I'm probably not going to be able to provide the type of feedback that would be useful. At one point as I read this I did try to transfer the script to google docs so I could attempt to just insert strike throughs but the formatting all got messed up.

For me personally, though all original sliders are in every scene, I much wanted it to be them primarily interacting with each other (not so much other characters). And I wanted the reunion to develop more quickly (at the very least with wade, arturo and remmy).  That is just my preference.  My feedback on Quinn's endeavor isn't terribly important but I would say I didn't buy that he would be worrying about condom drops in africa or free global wi-fi or stopping human traffickers.  Quinn never struck me in the show as overly idealistic or concerned with the plight of every human being where I believe he would take all that on. Wade maybe though, heh. I could see Quinn focusing his time on helping worlds obtain break-through technologies they didnt have before that help deal with the largest issues facing humanity. Like Malaria vaccines.

I cant say whether removing Laurel structurally would cause all sorts of problems that would be too difficult to cover but ultimately, as you mentioned you wrote this for your own imagination, and it's more important you satisfy yourself than any one viewer. Moreover, I think patterns of feedback are more important than looking at any one person's feedback.  So I do think my feedback here is my primary notes overall, and you should just tuck them away perhaps for later use or just dump them all together.
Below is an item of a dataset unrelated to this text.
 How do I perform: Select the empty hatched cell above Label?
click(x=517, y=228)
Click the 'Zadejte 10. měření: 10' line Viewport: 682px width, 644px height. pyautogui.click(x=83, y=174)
I don't think I'll be able to elaborate in a way that is going to be immediately helpful.  And if any of this is contradictory or was left out of my original notes, that is certainly possible. I thought it was important to just give you my thoughts / reaction regardless, and I think since you worked so hard on putting this together, you were deserving of some response to these. I am sorry if the critical feedback isn't given in a way that could be more helpful.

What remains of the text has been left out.